Robert Putnam proclaimed in his 2005 book Bowling Alone that social capital is dying. One of his leading examples is the steady decline in bowling league membership since the 1980s. According to Putnam, this decline signifies a loss of community as well as a loss of social interaction facilitated by involvement in sports.
A 2014 study by the Sports Industry Association revealed that there has been a significant decline in the number of children participating in sports across the United States. In inner cities where school funding and resources are scarce, the burden has fallen on the non-profit sector to provide recreation and organized sports to youth. This has led to a number of individuals with deep pockets and non-profit organizations which have attempted to fill this gap.
Non-profit organizations sponsored by athletes and community groups have sprouted across the nation with the mission of building community and promoting sports among children. But the success of these programs is not guaranteed, and requires the community’s investment and trust in the organization since they are working with the community’s most precious resource, their children.
One organization that is working on the front line to get inner city youth involved in sports is Snider Youth Hockey. Started in 2006 by Ed Snider, the organization has grown to serve more than 3,000 youths ages 5-18 across Philadelphia each year. Scott Tharp, the President and CEO of Snider Youth Hockey, said that his first step in creating a free youth hockey program for underprivileged children in Philadelphia was to hold a number of town hall meetings.

■ **Information provided**:
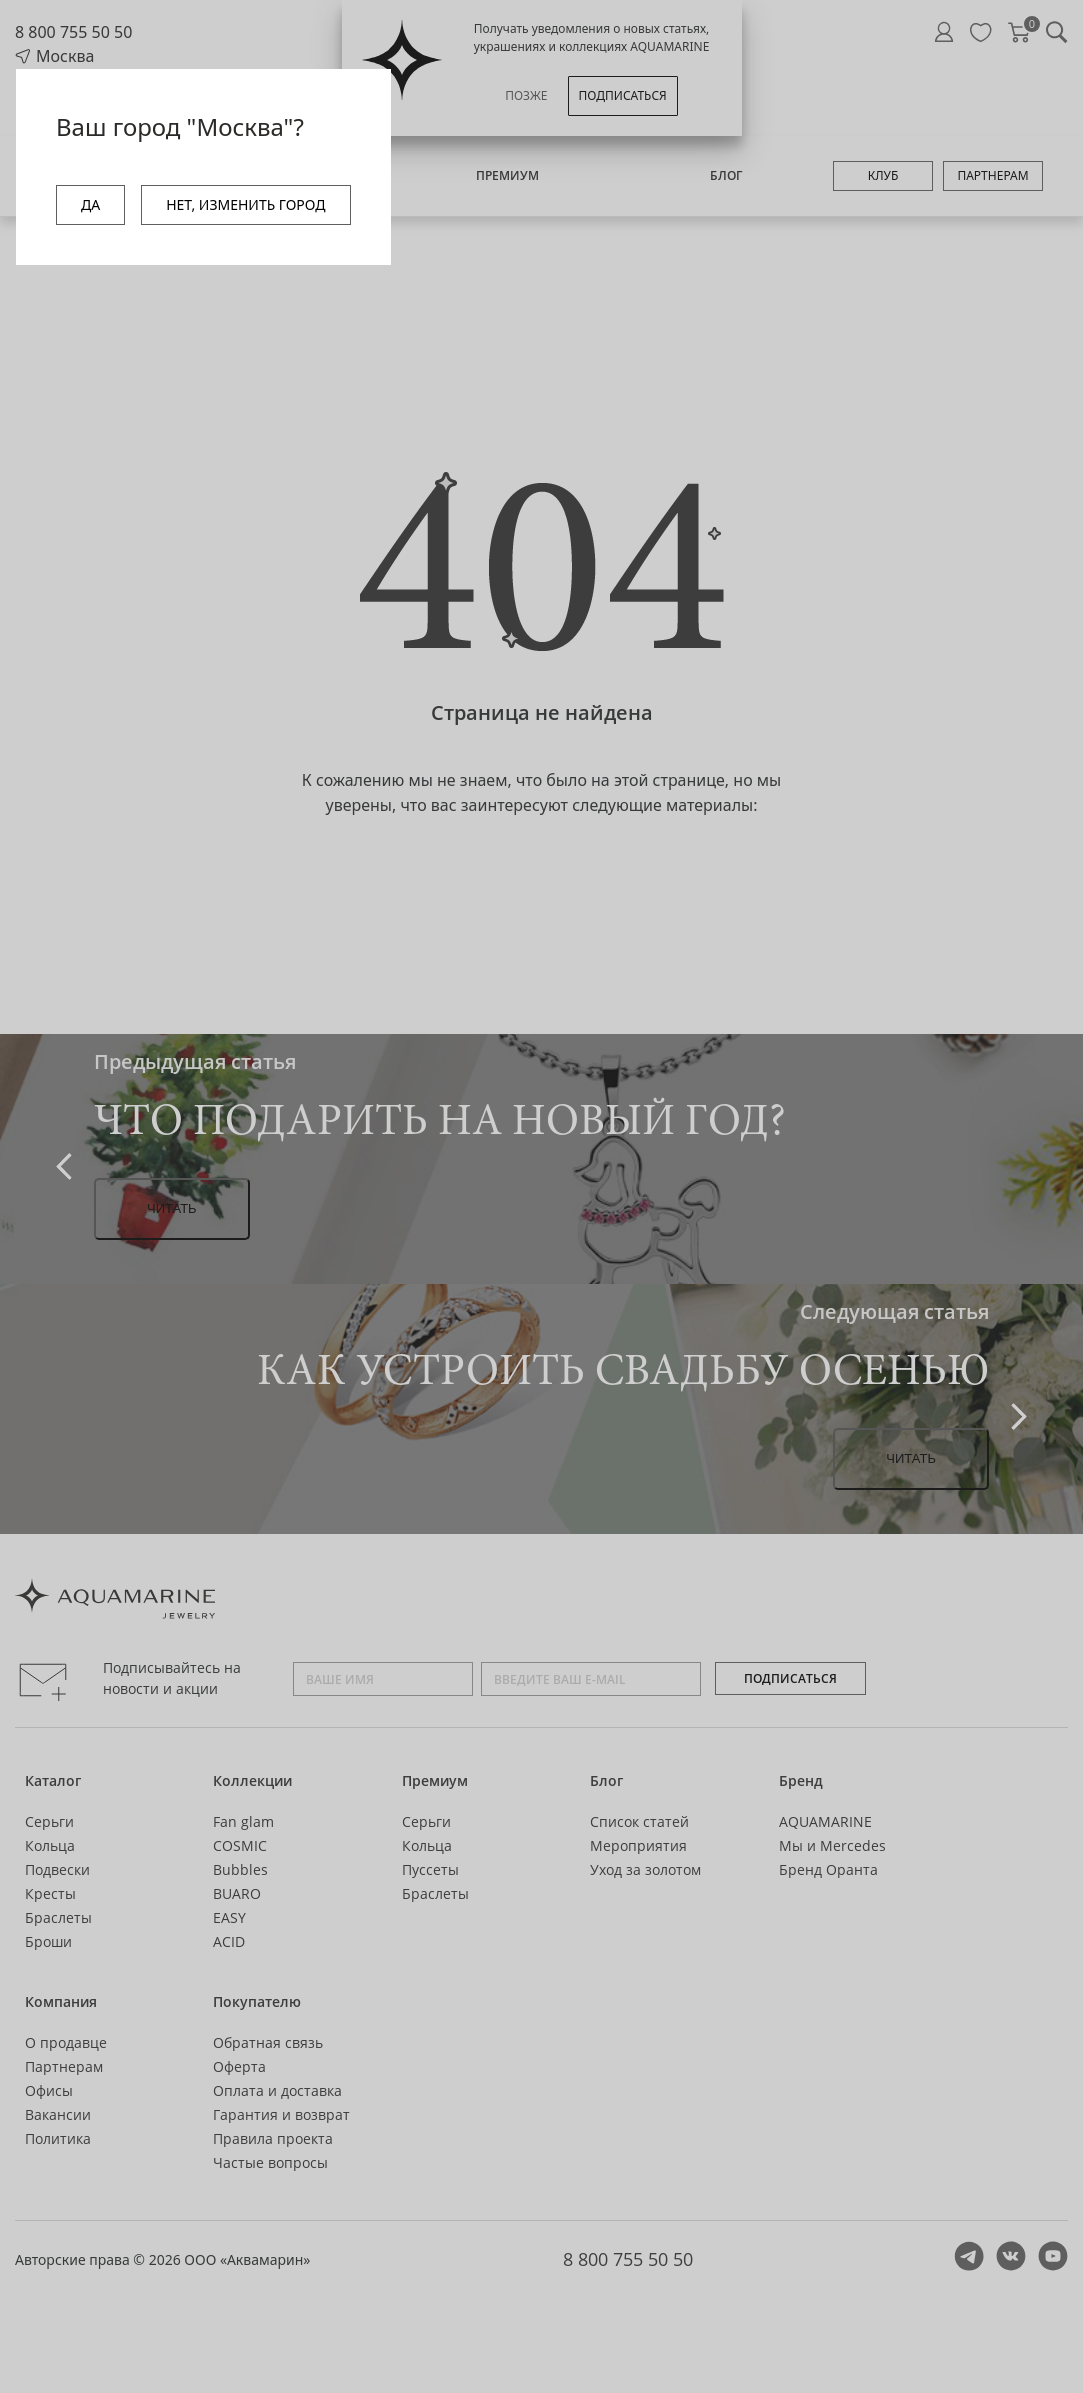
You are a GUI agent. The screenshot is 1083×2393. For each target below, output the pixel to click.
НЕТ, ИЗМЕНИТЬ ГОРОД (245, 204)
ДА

■ **What you will do**: Name each person mentioned in the article on youth sports.

■ **Response to the exercise**: Robert Putnam, Ed Snider, Scott Tharp